The first time in my life I saw an ocean with actual waves was when I just turned twenty. I’m Austrian (not German). Austria is a landlocked country. Holidays by the sea were usually spent sunbaking by the Mediterranean sea aka massive lake. No waves there.
I came to Australia on an exchange semester for the first time about 10 years ago. I lived in the city. On the weekends I loved going to Bronte beach. It was love at first sight. I loved the waves and I would spend hours playing in the water. A couple of times lifeguards got upset with me because I swam out pretty far and got smashed in the waves. Little did I know that it could be quite dangerous out there (like most people from overseas – just watch an episode of Bondi Rescue). Also, I did not understand back then how surfers could be so rude and almost run over poor swimmers. Either way, I just loved going under, over, with the waves. Being tumbled around. Just loved it.
I returned to Australia a couple of years later on a round the world trip. In Byron Bay, I had my very first surf lesson. I was really lucky, it was just me and another dude and the instructor. That was back in the days when Byron was still a sleepy surf town. I will never forget the first words of my hot instructor: When you slide on your board, be really careful and tender, it’s like sliding onto a guy. Wow. I’m still blushing thinking back. I think that’s when I was hooked to surfing. No, no, ok I actually I think it was when I got the rush of catching a wave and then the excitement when I first managed to stand up. Not so much when I could not feel my arms the next day. What people don’t tell you about surfing: it does not matter if you’ve snowboarded or skated before, you first gotta get that paddle thing sorted which can be pretty painful at times.
My round the world trip was over eventually. Back to everyday life…for a bit at least. Until I met a guy from OC California in Vienna(random I know). I visited him in Newport, CA. He had a spare board and I paddled around in the whitewash a bit. One day, we got up really early, I mean really, really early, like 6 o’clock early on my holidays. It seemed like a crime to me (I’m not a morning person by nature). Well, he wanted to go for an ‘early’ one with his mate before work. Oh dear. I was not impressed. We picked up his mate who literally lived two minutes walking distance from Huntington Beach. He went surfing before work every day. It was a pretty yucky morning and the surf was rough. So I did not go out but I watched the guys and how stoked they were, especially theHuntington beach dude. All I could think was: he’s so lucky, I want that too. I returned to Californiaa couple of times. I’ve ‘surfed’ Trestles. I went on my first roadie to Baja California, Mexico. We had to climb over a fence, down a beach and found this amaaaaaaaaazing point break. Not that I could surf it. Quite the opposite, I almost drowned, being bashed against the rock. But I was sitting on the shoulder of the wave (before almost drowning) and saw all the guys who could actually surf, have an absolute ball. That’s when I found out what a point break was.

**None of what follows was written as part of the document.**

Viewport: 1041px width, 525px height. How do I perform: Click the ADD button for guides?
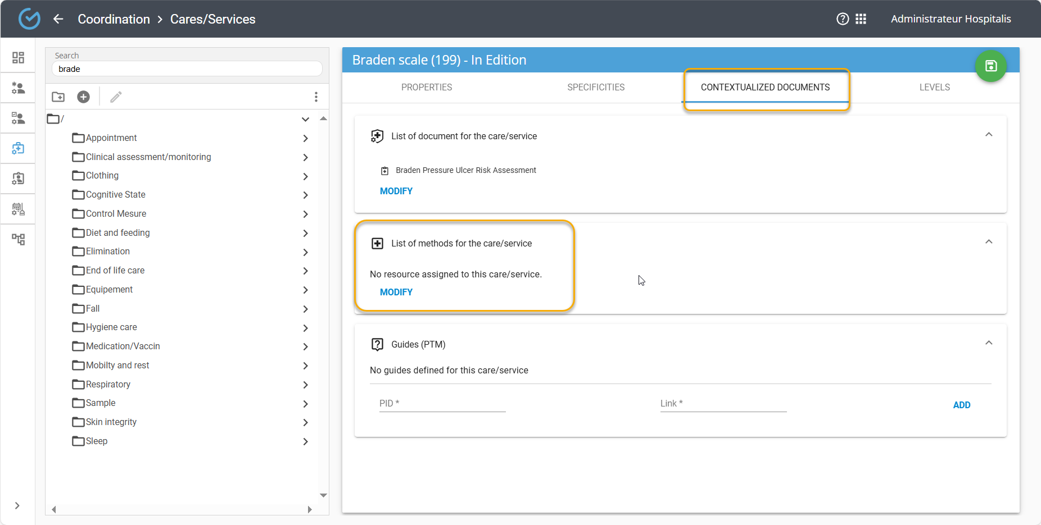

When I got back to Austria again, I was determined to be reunited with my big love – the waves. I’ve organised a Visa and moved to Australia, BondiBeach to be specific. I bought my first surfboard (thanks Luke for not taking the piss at the surfshop and for selling me an awesome first board) and wetsuit and starting surfing in North Bondi– the kook (beginner’s) corner. The very first time, I walked down there, armed with my board and suited up, a Japanese tourist asked me if he could take a photo of me. He probably thinks until today that he took a photo of an Australian surfer chick, but really it was an Austrian who paddled around a few times, but really had no idea. Too funny, either way, I went surfing every single day, no matter how the conditions were, small, big, onshore, offshore, and I was determined.
Fast forward, six years later, after lots of scratches, broken boards, a few assaults, sore shoulders, some stitches here, countless drop ins, I made it. I worked my way up from North Bondi to South Bondi to play with the big boys. Some of the surfers, who I looked up to and I was sometimes even intimated by, are now my mates. I’ve done some amazing surftrips and spent two months in Indo. I’m still frothing every morning about the surf. I get grumpy if I can’t get to surf for some reason. I love being in the water. I love getting up early to be greeted by a pod of dolphins. I love the feeling of duck-diving through clear water into the sun. And, there is nothing better than riding a wave.
I still love going back to Byron Bay, it always makes me smile thinking back to those first surf attempts. I’m so grateful that I got to learn to surf. You see the world through different eyes. Now, I am that lucky person who gets to play in the water every day before work.